* **Directions for this task**: From the line that holds "Where should I" to the end of the records, reproduce every line exactly. No pictures.

Screenshot grounding data:
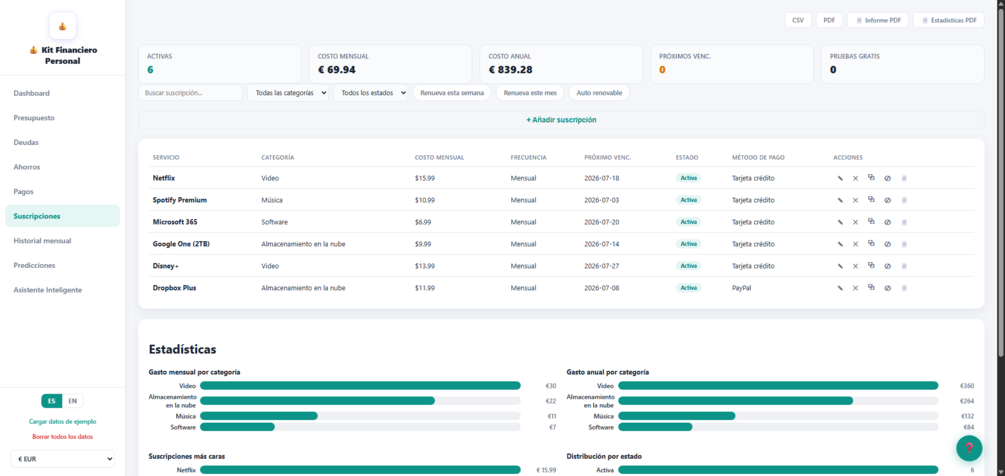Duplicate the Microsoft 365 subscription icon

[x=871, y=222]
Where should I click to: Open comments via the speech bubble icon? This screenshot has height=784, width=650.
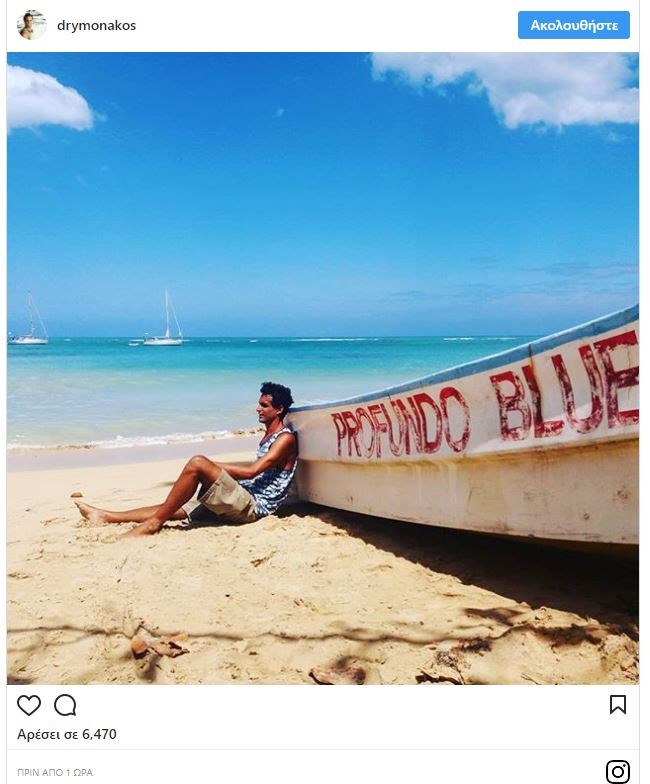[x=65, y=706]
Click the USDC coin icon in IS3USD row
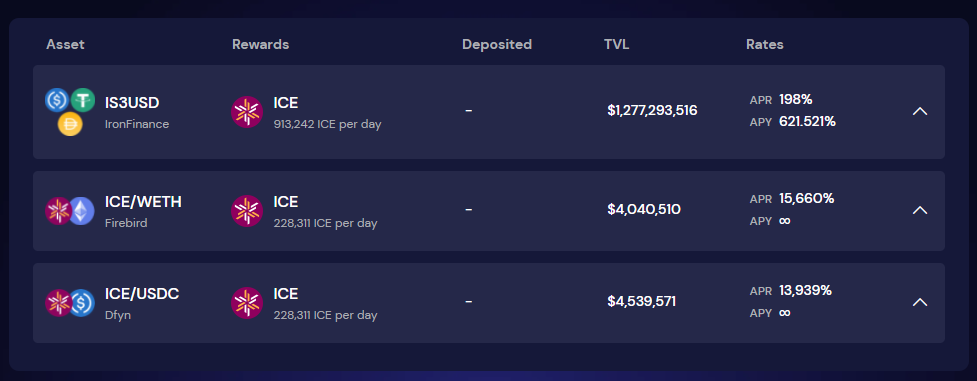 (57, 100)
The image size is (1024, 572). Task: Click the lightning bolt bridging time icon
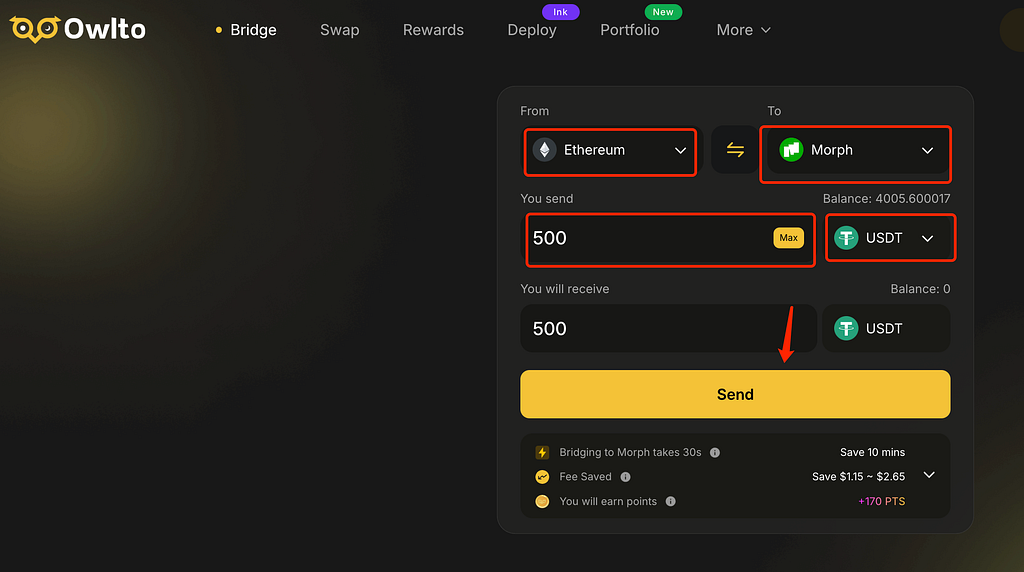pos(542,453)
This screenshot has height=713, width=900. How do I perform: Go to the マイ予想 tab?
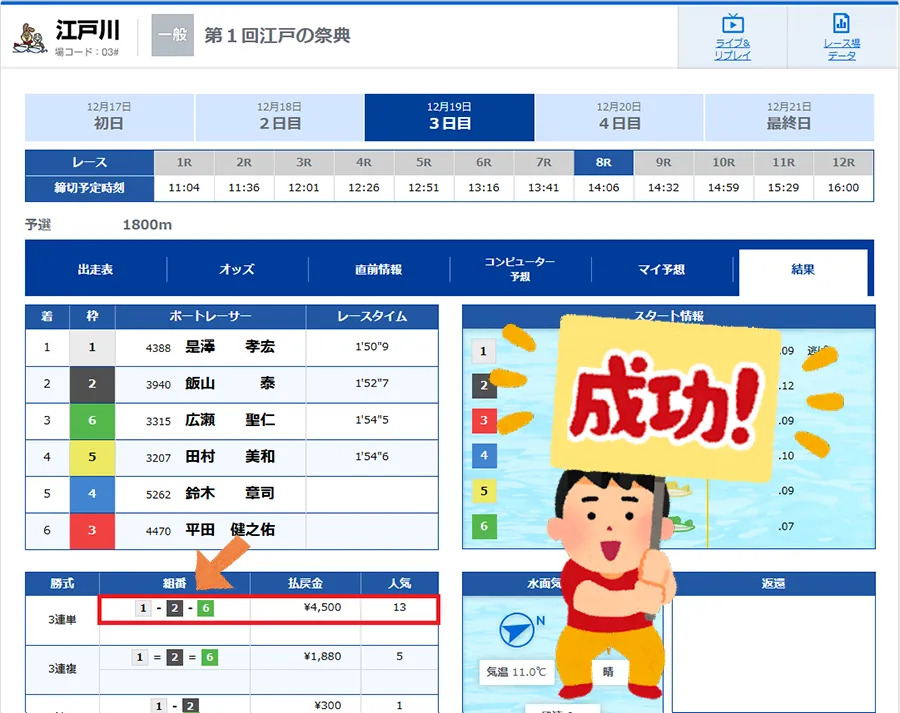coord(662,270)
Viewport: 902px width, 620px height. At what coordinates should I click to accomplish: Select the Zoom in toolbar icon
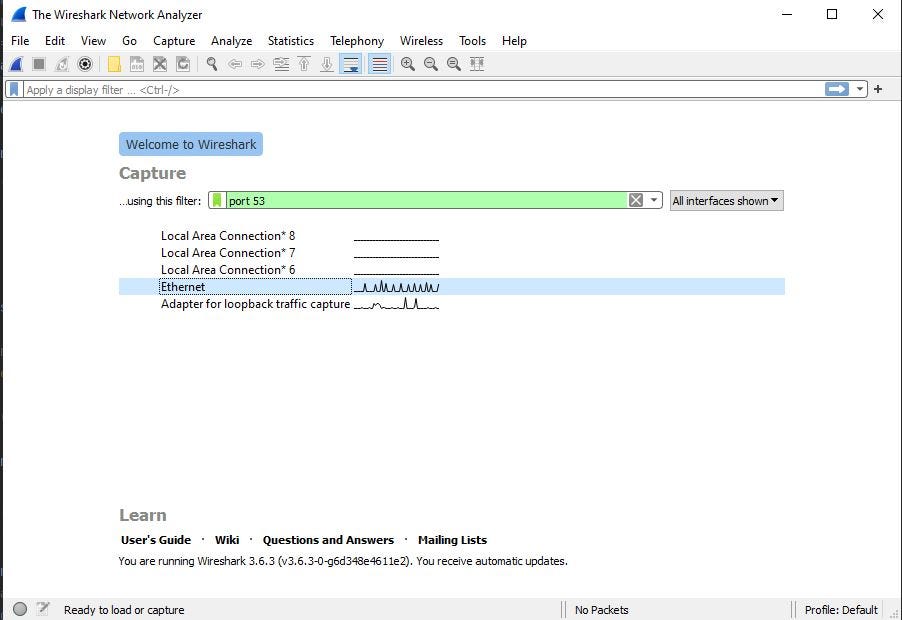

* **Response**:
Where should I click to: Open comments via the speech bubble icon? This screenshot has height=784, width=650.
[x=65, y=706]
Click the USDC coin icon in IS3USD row
 (57, 100)
The image size is (1024, 572). Task: Click the lightning bolt bridging time icon
pos(542,453)
This screenshot has height=713, width=900. How do I perform: Go to the マイ予想 tab?
coord(662,270)
Viewport: 902px width, 620px height. At what coordinates should I click to accomplish: Select the Zoom in toolbar icon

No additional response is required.